§ **CONSEGNE**:
- A) Trascrivi dal testo su scuola e libertà il tratto che inizia con "Questi atteggiamenti, queste" e termina con "ora di libertà')".
- B) Scrivi il seguito del testo su scuola e libertà, partendo subito dopo la sua ultima frase.

§ **TESTO FORNITO**:
Questi atteggiamenti, queste espressioni di grandissimo stupore, ci dànno la misura esatta di come a 10 anni gli individui siano già abituati alla non-libertà, alle regole coercitive imposte da qualcun altro, da un capo. Questa classe, completamente ignorante in materia di libertà, ricalca già in maniera fedele i tratti della società. Adesso chiedetevi: se a 10 anni le persone sono già così allenate ad obbedire e così lontane dal concetto di libertà, quanto schiavo è il popolo nei confronti del sistema gerarchico e coercitivo dello Stato?

'Certo bisogna farne di strada da una ginnastica d'obbedienza...' (F. De André, 'Nella mia ora di libertà')

L'evoluzione di Matteo e il suo esame di terza media

Matteo ha avuto un percorso didattico tradizionale molto accidentato, quando l'ho conosciuto aveva già ripetuto un anno. Lo studio delle materie tradizionali, spiegate in modo tradizionale, non lo appassionava per niente, anzi lo odiava (come dargli torto?). Matteo era quel che si dice comunemente 'un ragazzo problematico', irascibile e litigioso. Gli mancava forse una motivazione capace di appassionarlo a qualcosa?

§ **MATERIALE**:
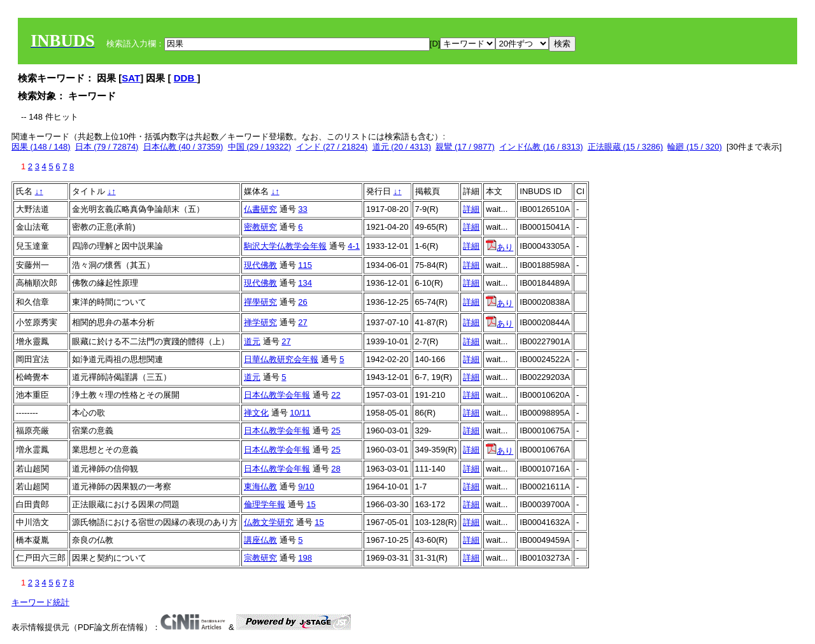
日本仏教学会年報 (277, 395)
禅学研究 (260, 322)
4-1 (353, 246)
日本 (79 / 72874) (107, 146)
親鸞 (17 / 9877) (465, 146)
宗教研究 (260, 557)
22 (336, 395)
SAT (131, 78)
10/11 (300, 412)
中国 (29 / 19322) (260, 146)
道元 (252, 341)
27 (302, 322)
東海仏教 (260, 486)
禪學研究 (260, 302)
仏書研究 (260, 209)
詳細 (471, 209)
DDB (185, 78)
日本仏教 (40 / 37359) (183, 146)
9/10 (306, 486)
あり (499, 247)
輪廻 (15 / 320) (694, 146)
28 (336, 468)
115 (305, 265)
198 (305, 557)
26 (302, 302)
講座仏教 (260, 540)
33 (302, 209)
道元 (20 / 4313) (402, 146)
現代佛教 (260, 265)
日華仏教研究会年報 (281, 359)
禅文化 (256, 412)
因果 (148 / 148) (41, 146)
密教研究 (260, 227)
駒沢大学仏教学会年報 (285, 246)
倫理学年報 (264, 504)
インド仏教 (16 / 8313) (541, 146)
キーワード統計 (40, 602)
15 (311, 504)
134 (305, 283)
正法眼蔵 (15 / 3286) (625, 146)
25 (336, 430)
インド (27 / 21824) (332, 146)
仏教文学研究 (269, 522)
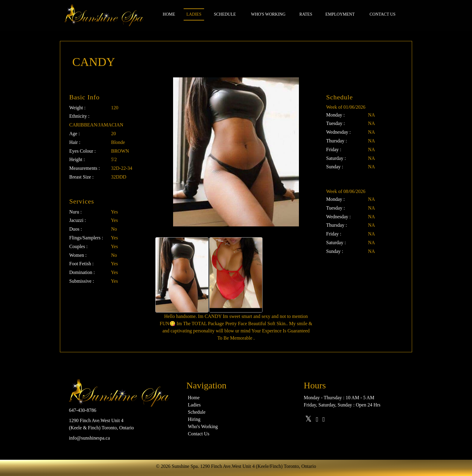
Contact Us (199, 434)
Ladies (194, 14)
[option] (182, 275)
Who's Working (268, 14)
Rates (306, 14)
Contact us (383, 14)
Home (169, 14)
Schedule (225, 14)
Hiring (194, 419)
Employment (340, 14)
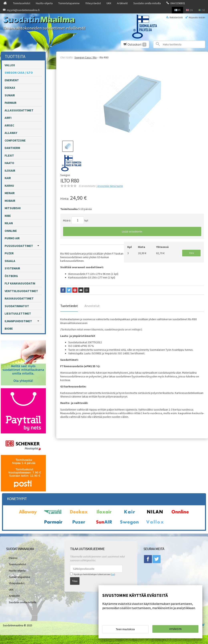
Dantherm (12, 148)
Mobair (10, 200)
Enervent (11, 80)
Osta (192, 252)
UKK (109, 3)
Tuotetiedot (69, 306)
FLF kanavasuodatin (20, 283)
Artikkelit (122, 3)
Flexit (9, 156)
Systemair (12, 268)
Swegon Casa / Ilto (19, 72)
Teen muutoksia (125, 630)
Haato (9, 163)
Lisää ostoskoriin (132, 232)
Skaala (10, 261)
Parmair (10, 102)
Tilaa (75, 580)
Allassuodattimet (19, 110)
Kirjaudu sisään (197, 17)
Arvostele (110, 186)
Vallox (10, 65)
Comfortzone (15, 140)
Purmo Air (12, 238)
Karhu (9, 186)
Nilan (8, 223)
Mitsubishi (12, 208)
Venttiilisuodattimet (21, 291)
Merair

* * *

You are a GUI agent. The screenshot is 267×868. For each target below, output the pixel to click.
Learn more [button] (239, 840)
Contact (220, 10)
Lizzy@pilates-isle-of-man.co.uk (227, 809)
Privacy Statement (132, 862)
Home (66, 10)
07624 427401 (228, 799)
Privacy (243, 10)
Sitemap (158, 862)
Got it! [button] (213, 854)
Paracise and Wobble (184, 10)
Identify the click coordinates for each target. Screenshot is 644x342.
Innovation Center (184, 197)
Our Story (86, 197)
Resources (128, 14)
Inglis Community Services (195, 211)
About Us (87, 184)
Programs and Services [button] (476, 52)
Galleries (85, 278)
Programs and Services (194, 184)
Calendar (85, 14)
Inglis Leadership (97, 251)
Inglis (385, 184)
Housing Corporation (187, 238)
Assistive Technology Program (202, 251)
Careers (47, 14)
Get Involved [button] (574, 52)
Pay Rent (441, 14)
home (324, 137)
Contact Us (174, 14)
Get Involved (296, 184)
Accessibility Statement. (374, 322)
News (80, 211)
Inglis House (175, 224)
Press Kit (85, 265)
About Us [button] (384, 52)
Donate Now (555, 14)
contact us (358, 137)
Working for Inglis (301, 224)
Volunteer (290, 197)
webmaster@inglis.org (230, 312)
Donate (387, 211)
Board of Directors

§ **RISPOSTE ATTESE**:
- A)
Questi atteggiamenti, queste espressioni di grandissimo stupore, ci dànno la misura esatta di come a 10 anni gli individui siano già abituati alla non-libertà, alle regole coercitive imposte da qualcun altro, da un capo. Questa classe, completamente ignorante in materia di libertà, ricalca già in maniera fedele i tratti della società. Adesso chiedetevi: se a 10 anni le persone sono già così allenate ad obbedire e così lontane dal concetto di libertà, quanto schiavo è il popolo nei confronti del sistema gerarchico e coercitivo dello Stato?

'Certo bisogna farne di strada da una ginnastica d'obbedienza...' (F. De André, 'Nella mia ora di libertà')

- B)
E' successo che, a un certo punto, quando ho cominciato a collegare l'Arte all'ideale anarchico, spiegando i princìpi di giustizia sociale e di libertà che circolavano tra Ottocento e Novecento, svelando al contempo le menzogne del sistema, Matteo ha cominciato a essere attentissimo. Prendeva appunti, cosa mai vista prima. Aveva trovato la motivazione e aveva perciò cominciato a osservare tutte le cose dal punto di vista eminentemente anarchico, ponendo alla base di tutti i suoi ragionamenti i valori morali dell'anarchia, la pace, la fratellanza, l'uguaglianza, il bene collettivo, la giustizia (vera) e naturalmente la vera libertà. I miei colleghi erano contenti del suo cambiamento, ma non sapevano a che cosa fosse dovuto, si limitavano a dire: 'è molto più responsabile'.
Matteo era arrivato al punto di integrare le lezioni con i suoi interventi, trapuntando i discorsi con esempi coerenti, utilizzando anche la lavagna per disegnare.

L'esame.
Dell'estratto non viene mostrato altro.